• STATED TASK: Could you write out all the records below again, replacing every "Identify the location of" with "Find the position of" and leaving everything else unchanged?

• DATA SUPPLIED:

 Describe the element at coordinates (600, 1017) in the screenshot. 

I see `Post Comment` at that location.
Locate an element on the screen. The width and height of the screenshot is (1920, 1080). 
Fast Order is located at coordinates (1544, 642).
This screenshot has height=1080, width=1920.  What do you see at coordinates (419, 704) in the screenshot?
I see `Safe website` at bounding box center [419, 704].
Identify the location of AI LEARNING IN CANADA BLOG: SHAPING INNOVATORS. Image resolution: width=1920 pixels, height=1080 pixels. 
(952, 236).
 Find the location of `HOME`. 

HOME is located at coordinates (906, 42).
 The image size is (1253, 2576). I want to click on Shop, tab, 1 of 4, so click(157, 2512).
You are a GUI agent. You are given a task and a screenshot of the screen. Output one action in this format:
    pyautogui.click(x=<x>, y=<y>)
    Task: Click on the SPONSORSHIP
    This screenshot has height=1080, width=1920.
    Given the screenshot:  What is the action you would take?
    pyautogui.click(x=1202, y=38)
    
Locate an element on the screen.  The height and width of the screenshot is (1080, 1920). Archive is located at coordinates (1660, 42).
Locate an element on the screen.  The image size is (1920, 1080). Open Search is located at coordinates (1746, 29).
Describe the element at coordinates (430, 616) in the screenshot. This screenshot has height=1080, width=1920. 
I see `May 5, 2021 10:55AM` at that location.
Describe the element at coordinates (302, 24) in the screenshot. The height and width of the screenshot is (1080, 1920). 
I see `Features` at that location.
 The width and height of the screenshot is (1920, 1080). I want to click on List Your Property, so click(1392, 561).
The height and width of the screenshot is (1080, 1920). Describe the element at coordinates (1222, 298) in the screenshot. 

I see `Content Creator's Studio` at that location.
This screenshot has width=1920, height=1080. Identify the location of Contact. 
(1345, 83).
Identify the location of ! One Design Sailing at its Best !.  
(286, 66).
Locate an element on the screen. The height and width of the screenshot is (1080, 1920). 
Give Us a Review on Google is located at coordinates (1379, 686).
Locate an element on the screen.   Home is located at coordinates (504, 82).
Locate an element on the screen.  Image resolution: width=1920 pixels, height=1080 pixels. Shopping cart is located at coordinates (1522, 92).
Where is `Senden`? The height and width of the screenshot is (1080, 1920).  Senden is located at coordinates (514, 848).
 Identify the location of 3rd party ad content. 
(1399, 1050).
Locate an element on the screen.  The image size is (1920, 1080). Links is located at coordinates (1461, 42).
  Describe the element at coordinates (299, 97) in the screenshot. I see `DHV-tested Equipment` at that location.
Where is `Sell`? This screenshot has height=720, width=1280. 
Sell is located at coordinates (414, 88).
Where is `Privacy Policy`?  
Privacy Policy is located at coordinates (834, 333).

• TASK SOLUTION:
 Describe the element at coordinates (600, 1017) in the screenshot. 

I see `Post Comment` at that location.
Locate an element on the screen. The width and height of the screenshot is (1920, 1080). 
Fast Order is located at coordinates (1544, 642).
This screenshot has height=1080, width=1920.  What do you see at coordinates (419, 704) in the screenshot?
I see `Safe website` at bounding box center [419, 704].
Find the position of AI LEARNING IN CANADA BLOG: SHAPING INNOVATORS. Image resolution: width=1920 pixels, height=1080 pixels. 
(952, 236).
 Find the location of `HOME`. 

HOME is located at coordinates (906, 42).
 The image size is (1253, 2576). I want to click on Shop, tab, 1 of 4, so click(157, 2512).
You are a GUI agent. You are given a task and a screenshot of the screen. Output one action in this format:
    pyautogui.click(x=<x>, y=<y>)
    Task: Click on the SPONSORSHIP
    This screenshot has height=1080, width=1920.
    Given the screenshot:  What is the action you would take?
    pyautogui.click(x=1202, y=38)
    
Locate an element on the screen.  The height and width of the screenshot is (1080, 1920). Archive is located at coordinates (1660, 42).
Locate an element on the screen.  The image size is (1920, 1080). Open Search is located at coordinates (1746, 29).
Describe the element at coordinates (430, 616) in the screenshot. This screenshot has height=1080, width=1920. 
I see `May 5, 2021 10:55AM` at that location.
Describe the element at coordinates (302, 24) in the screenshot. The height and width of the screenshot is (1080, 1920). 
I see `Features` at that location.
 The width and height of the screenshot is (1920, 1080). I want to click on List Your Property, so click(1392, 561).
The height and width of the screenshot is (1080, 1920). Describe the element at coordinates (1222, 298) in the screenshot. 

I see `Content Creator's Studio` at that location.
This screenshot has width=1920, height=1080. Find the position of Contact. 
(1345, 83).
Find the position of ! One Design Sailing at its Best !.  
(286, 66).
Locate an element on the screen. The height and width of the screenshot is (1080, 1920). 
Give Us a Review on Google is located at coordinates (1379, 686).
Locate an element on the screen.   Home is located at coordinates (504, 82).
Locate an element on the screen.  Image resolution: width=1920 pixels, height=1080 pixels. Shopping cart is located at coordinates (1522, 92).
Where is `Senden`? The height and width of the screenshot is (1080, 1920).  Senden is located at coordinates (514, 848).
 Find the position of 3rd party ad content. 
(1399, 1050).
Locate an element on the screen.  The image size is (1920, 1080). Links is located at coordinates (1461, 42).
  Describe the element at coordinates (299, 97) in the screenshot. I see `DHV-tested Equipment` at that location.
Where is `Sell`? This screenshot has height=720, width=1280. 
Sell is located at coordinates (414, 88).
Where is `Privacy Policy`?  
Privacy Policy is located at coordinates (834, 333).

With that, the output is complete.